- THE TASK: Every record, from first to last, should be written out again exactly.

- DATASET CONTENT:
────────────────
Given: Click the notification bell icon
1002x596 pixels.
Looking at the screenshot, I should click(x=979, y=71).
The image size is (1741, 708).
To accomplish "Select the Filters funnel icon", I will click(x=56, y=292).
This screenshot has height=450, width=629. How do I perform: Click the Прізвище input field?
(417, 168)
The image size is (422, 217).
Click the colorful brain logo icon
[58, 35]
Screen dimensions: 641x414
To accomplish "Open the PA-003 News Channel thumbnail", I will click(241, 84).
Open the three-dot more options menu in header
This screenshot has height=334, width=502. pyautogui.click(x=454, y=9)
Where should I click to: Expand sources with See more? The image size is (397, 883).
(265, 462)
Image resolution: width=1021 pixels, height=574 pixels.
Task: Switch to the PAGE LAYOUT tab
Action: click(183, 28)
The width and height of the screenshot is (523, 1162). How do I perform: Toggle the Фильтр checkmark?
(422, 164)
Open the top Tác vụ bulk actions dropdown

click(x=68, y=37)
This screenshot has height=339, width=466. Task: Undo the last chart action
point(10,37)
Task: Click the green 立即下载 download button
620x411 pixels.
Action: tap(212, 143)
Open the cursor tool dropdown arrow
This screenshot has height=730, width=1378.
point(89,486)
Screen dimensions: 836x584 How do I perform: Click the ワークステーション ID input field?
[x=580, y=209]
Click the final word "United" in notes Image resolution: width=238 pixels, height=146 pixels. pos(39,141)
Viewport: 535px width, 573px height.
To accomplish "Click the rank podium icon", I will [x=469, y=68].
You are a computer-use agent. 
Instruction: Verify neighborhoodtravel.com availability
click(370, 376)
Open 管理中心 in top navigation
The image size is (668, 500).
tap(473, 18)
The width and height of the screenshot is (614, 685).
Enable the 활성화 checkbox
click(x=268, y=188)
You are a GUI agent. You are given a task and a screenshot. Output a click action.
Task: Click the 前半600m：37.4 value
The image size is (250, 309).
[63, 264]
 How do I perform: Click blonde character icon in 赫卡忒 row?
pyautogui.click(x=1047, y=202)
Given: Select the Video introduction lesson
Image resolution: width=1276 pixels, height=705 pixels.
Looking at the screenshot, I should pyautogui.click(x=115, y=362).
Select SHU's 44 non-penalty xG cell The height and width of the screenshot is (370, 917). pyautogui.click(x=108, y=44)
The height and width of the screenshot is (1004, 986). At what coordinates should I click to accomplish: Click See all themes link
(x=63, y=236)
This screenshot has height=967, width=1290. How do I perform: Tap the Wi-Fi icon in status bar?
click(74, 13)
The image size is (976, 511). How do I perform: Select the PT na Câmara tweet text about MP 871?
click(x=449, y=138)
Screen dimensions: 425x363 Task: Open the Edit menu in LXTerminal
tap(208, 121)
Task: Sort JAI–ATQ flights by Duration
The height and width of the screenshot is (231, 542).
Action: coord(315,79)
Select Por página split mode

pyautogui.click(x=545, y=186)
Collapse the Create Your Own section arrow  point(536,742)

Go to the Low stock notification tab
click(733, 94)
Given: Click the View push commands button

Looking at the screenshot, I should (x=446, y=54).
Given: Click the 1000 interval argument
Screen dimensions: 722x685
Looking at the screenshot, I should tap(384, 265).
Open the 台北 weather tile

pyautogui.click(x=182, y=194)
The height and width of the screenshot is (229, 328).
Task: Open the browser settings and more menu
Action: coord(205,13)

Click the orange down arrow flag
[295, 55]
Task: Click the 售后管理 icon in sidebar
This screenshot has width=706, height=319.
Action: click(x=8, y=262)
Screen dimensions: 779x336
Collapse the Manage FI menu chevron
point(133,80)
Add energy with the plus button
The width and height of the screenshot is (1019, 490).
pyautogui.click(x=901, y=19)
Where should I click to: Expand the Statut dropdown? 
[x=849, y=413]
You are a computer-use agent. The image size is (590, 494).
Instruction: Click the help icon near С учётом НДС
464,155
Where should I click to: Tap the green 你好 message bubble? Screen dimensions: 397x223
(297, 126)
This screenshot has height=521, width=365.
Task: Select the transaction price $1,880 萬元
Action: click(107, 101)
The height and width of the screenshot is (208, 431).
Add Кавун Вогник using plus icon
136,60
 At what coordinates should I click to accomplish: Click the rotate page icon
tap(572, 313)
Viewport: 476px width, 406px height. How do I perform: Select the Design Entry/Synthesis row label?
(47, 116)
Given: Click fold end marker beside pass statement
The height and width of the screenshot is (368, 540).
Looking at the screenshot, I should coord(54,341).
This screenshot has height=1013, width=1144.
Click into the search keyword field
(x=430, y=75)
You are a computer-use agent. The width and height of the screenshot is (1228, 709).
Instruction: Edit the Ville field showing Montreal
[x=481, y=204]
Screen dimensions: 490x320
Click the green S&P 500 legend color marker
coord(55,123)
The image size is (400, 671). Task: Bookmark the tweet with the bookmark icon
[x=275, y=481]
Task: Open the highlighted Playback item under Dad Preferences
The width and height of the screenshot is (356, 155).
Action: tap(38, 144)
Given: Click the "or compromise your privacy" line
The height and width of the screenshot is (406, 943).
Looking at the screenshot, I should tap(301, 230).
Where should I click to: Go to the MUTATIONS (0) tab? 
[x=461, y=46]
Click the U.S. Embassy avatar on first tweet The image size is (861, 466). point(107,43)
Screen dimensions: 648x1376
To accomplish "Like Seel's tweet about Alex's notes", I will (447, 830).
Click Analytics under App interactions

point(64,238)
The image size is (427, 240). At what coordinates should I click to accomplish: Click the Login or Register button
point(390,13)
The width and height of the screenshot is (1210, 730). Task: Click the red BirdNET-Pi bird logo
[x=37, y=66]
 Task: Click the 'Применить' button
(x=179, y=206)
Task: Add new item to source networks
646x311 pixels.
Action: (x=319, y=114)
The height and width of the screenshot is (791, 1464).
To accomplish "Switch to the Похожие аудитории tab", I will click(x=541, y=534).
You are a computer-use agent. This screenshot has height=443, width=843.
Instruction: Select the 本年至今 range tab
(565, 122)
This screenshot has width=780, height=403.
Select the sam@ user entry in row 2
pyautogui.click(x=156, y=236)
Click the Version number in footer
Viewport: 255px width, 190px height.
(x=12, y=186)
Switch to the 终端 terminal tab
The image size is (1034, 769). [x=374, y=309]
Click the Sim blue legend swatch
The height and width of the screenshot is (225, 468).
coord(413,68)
────────────────
- SOLUTION TO THIS EXERCISE:
Given: Click the notification bell icon
1002x596 pixels.
Looking at the screenshot, I should click(x=979, y=71).
The image size is (1741, 708).
To accomplish "Select the Filters funnel icon", I will click(x=56, y=292).
This screenshot has height=450, width=629. How do I perform: Click the Прізвище input field?
(417, 168)
The image size is (422, 217).
Click the colorful brain logo icon
[58, 35]
Screen dimensions: 641x414
To accomplish "Open the PA-003 News Channel thumbnail", I will click(241, 84).
Open the three-dot more options menu in header
This screenshot has height=334, width=502. pyautogui.click(x=454, y=9)
Where should I click to: Expand sources with See more? The image size is (397, 883).
(265, 462)
Image resolution: width=1021 pixels, height=574 pixels.
Task: Switch to the PAGE LAYOUT tab
Action: click(183, 28)
The width and height of the screenshot is (523, 1162). How do I perform: Toggle the Фильтр checkmark?
(422, 164)
Open the top Tác vụ bulk actions dropdown

click(x=68, y=37)
This screenshot has height=339, width=466. Task: Undo the last chart action
point(10,37)
Task: Click the green 立即下载 download button
620x411 pixels.
Action: tap(212, 143)
Open the cursor tool dropdown arrow
This screenshot has height=730, width=1378.
point(89,486)
Screen dimensions: 836x584 How do I perform: Click the ワークステーション ID input field?
[x=580, y=209]
Click the final word "United" in notes Image resolution: width=238 pixels, height=146 pixels. pos(39,141)
Viewport: 535px width, 573px height.
To accomplish "Click the rank podium icon", I will [x=469, y=68].
You are a computer-use agent. 
Instruction: Verify neighborhoodtravel.com availability
click(370, 376)
Open 管理中心 in top navigation
The image size is (668, 500).
tap(473, 18)
The width and height of the screenshot is (614, 685).
Enable the 활성화 checkbox
click(x=268, y=188)
You are a GUI agent. You are given a task and a screenshot. Output a click action.
Task: Click the 前半600m：37.4 value
The image size is (250, 309).
[63, 264]
 How do I perform: Click blonde character icon in 赫卡忒 row?
pyautogui.click(x=1047, y=202)
Given: Select the Video introduction lesson
Image resolution: width=1276 pixels, height=705 pixels.
Looking at the screenshot, I should pyautogui.click(x=115, y=362).
Select SHU's 44 non-penalty xG cell The height and width of the screenshot is (370, 917). pyautogui.click(x=108, y=44)
The height and width of the screenshot is (1004, 986). At what coordinates should I click to accomplish: Click See all themes link
(x=63, y=236)
This screenshot has height=967, width=1290. How do I perform: Tap the Wi-Fi icon in status bar?
click(74, 13)
The image size is (976, 511). How do I perform: Select the PT na Câmara tweet text about MP 871?
click(x=449, y=138)
Screen dimensions: 425x363 Task: Open the Edit menu in LXTerminal
tap(208, 121)
Task: Sort JAI–ATQ flights by Duration
The height and width of the screenshot is (231, 542).
Action: coord(315,79)
Select Por página split mode

pyautogui.click(x=545, y=186)
Collapse the Create Your Own section arrow  point(536,742)

Go to the Low stock notification tab
click(733, 94)
Given: Click the View push commands button

Looking at the screenshot, I should (x=446, y=54).
Given: Click the 1000 interval argument
Screen dimensions: 722x685
Looking at the screenshot, I should tap(384, 265).
Open the 台北 weather tile

pyautogui.click(x=182, y=194)
The height and width of the screenshot is (229, 328).
Task: Open the browser settings and more menu
Action: coord(205,13)

Click the orange down arrow flag
[295, 55]
Task: Click the 售后管理 icon in sidebar
This screenshot has width=706, height=319.
Action: click(x=8, y=262)
Screen dimensions: 779x336
Collapse the Manage FI menu chevron
point(133,80)
Add energy with the plus button
The width and height of the screenshot is (1019, 490).
pyautogui.click(x=901, y=19)
Where should I click to: Expand the Statut dropdown? 
[x=849, y=413]
You are a computer-use agent. The image size is (590, 494).
Instruction: Click the help icon near С учётом НДС
464,155
Where should I click to: Tap the green 你好 message bubble? Screen dimensions: 397x223
(297, 126)
This screenshot has height=521, width=365.
Task: Select the transaction price $1,880 萬元
Action: click(107, 101)
The height and width of the screenshot is (208, 431).
Add Кавун Вогник using plus icon
136,60
 At what coordinates should I click to accomplish: Click the rotate page icon
tap(572, 313)
Viewport: 476px width, 406px height. How do I perform: Select the Design Entry/Synthesis row label?
(47, 116)
Given: Click fold end marker beside pass statement
The height and width of the screenshot is (368, 540).
Looking at the screenshot, I should coord(54,341).
This screenshot has height=1013, width=1144.
Click into the search keyword field
(x=430, y=75)
You are a computer-use agent. The width and height of the screenshot is (1228, 709).
Instruction: Edit the Ville field showing Montreal
[x=481, y=204]
Screen dimensions: 490x320
Click the green S&P 500 legend color marker
coord(55,123)
The image size is (400, 671). Task: Bookmark the tweet with the bookmark icon
[x=275, y=481]
Task: Open the highlighted Playback item under Dad Preferences
The width and height of the screenshot is (356, 155).
Action: tap(38, 144)
Given: Click the "or compromise your privacy" line
The height and width of the screenshot is (406, 943).
Looking at the screenshot, I should tap(301, 230).
Where should I click to: Go to the MUTATIONS (0) tab? 
[x=461, y=46]
Click the U.S. Embassy avatar on first tweet The image size is (861, 466). point(107,43)
Screen dimensions: 648x1376
To accomplish "Like Seel's tweet about Alex's notes", I will (447, 830).
Click Analytics under App interactions

point(64,238)
The image size is (427, 240). At what coordinates should I click to accomplish: Click the Login or Register button
point(390,13)
The width and height of the screenshot is (1210, 730). Task: Click the red BirdNET-Pi bird logo
[x=37, y=66]
 Task: Click the 'Применить' button
(x=179, y=206)
Task: Add new item to source networks
646x311 pixels.
Action: (x=319, y=114)
The height and width of the screenshot is (791, 1464).
To accomplish "Switch to the Похожие аудитории tab", I will click(x=541, y=534).
You are a computer-use agent. This screenshot has height=443, width=843.
Instruction: Select the 本年至今 range tab
(565, 122)
This screenshot has width=780, height=403.
Select the sam@ user entry in row 2
pyautogui.click(x=156, y=236)
Click the Version number in footer
Viewport: 255px width, 190px height.
(x=12, y=186)
Switch to the 终端 terminal tab
The image size is (1034, 769). [x=374, y=309]
Click the Sim blue legend swatch
The height and width of the screenshot is (225, 468).
coord(413,68)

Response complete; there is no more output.